Spring is almost here!  This means warmer days and longer days.  If you noticed that our Fall time change wreacked havoc on your little one’s sleep schedule ( hello early mornings!), this is the perfect time to begin getting your ducks in a row for this week’s time change.  If you  are like me and 5am wake ups just seem totally unreasonable, I have good news for you!  This time change may come with a shift towards later wake ups. (wahoo!) Meaning, if your babe has been waking up at 6am, this time change may naturally shift that wake-up to 7am.  It may be an optical illusion, but I’ll take it!  Ok, so, what’s to do? Well, a couple things.  It will be light out later, which also means if your tiny person is sensitive to how light it is outside when they go to bed, this will be an adjustment.  (Think blackout shades)  Also, their little bodies will also need to get used to going to bed an hour earlier as well.  Based on how your little person adapts to change, here are a few strategies for managing this shift: 

  1. Don’t Change A Thing:  If you have noticed that your baby has a relatively easy going temperament, this one’s for you! Simply move your clock ahead to the new time after your baby has gone to sleep on Saturday night.  Your baby will wake up at their normal time Sunday morning, which will now be an hour later on the clock.  So if your baby was an early riser and consistently waking up at 5:30am, then your child will now wake up at 6:30am according to the new clock. Proceed with your normal daily routine according to the new clock.  Meals and nap times tend to go pretty smoothly with this method, but you may find that come nighttime, your baby or toddler isn’t feeling so sleepy.  This is because if you are putting your child down at their “regular” bedtime (let’s say 7:30pm), but 7:30pm tonight was 6:30pm just the night before.  Therefore, you might need to be a little flexible with bedtime, maybe putting your child down somewhere in between the old clock and the new clock.  Then for the next few nights, keep shifting bedtime up until you are at your child’s regular bedtime according to the new clock.
  1. Start to shift your baby’s feeding and sleeping schedule slowly ahead of time.  This method is tried and true if you have noticed that your baby is particularly sensitive to changes in routine, or if your family schedule does not allow for a later wake-up.  You can begin this on the Tuesday before daylight savings.

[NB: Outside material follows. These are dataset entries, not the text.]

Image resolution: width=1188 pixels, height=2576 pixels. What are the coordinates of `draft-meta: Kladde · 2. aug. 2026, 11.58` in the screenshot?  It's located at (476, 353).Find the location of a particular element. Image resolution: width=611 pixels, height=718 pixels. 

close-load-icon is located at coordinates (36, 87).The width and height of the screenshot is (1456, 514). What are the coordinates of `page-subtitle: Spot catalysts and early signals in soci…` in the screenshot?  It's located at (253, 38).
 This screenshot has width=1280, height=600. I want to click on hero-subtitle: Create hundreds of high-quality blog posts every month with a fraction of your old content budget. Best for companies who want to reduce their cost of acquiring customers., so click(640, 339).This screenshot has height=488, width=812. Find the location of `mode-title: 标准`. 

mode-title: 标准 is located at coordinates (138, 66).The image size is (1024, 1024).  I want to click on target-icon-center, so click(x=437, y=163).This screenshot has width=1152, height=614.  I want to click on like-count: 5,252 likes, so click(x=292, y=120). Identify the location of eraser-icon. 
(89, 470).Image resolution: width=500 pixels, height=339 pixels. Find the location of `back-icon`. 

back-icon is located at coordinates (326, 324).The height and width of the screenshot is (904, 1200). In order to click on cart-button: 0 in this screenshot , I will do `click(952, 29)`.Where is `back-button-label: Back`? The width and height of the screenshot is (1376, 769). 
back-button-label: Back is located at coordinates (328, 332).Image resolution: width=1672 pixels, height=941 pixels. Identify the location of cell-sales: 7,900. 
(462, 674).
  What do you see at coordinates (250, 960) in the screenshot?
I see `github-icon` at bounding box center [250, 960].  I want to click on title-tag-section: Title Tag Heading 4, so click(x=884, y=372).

Prepare ahead of time by moving feedings, naps and bedtime earlier by 10 minutes each day.  So if baby usually has her first feeding for the day at 7:30am, see if you can do that feeding at 7:20am.  If she refuses, don’t force her, but you get the idea.  Just try to make the routine adjustments as the day goes on.  If her first nap of the day is typically at 9:30am, see if you can put her down closer to 9:20am.  These small time shifts should help your baby to go down a bit earlier at night without having a child that is just too awake for an earlier bedtime. If all goes well, then on Sunday morning after the time change, your baby will wake according to the new time.  So if baby typically woke up at 7am before the time change, she will now wake up at 7am according to the new clock.  Her feedings and sleep times should now be adjusted to the new time.  If you find it is still off a bit, (or if you did not start making these shifts so far in advance) just continue to shift in small time increments post time-change, until you are back on track.  Be patient, things should be back to normal in a week.

Hot Tips:

  • Adjust the light: Try to give your child at least a half an hour of natural sunlight first thing after waking up in the morning.  This should help your child’s internal clock adjust to the time change faster.  In addition, blackout shades can be very helpful if there is still sunlight coming into your child’s bedroom at nighttime or before wake-up time in the morning.
  • Don’t Panic:  Please remember that even if all this planning doesn’t go quite according to schedule, simply by keeping to a steady daily routine, most children will naturally adjust to the time change within a week or so.  I know I feel a little out of sorts for the first few days after a time change, our littles will too!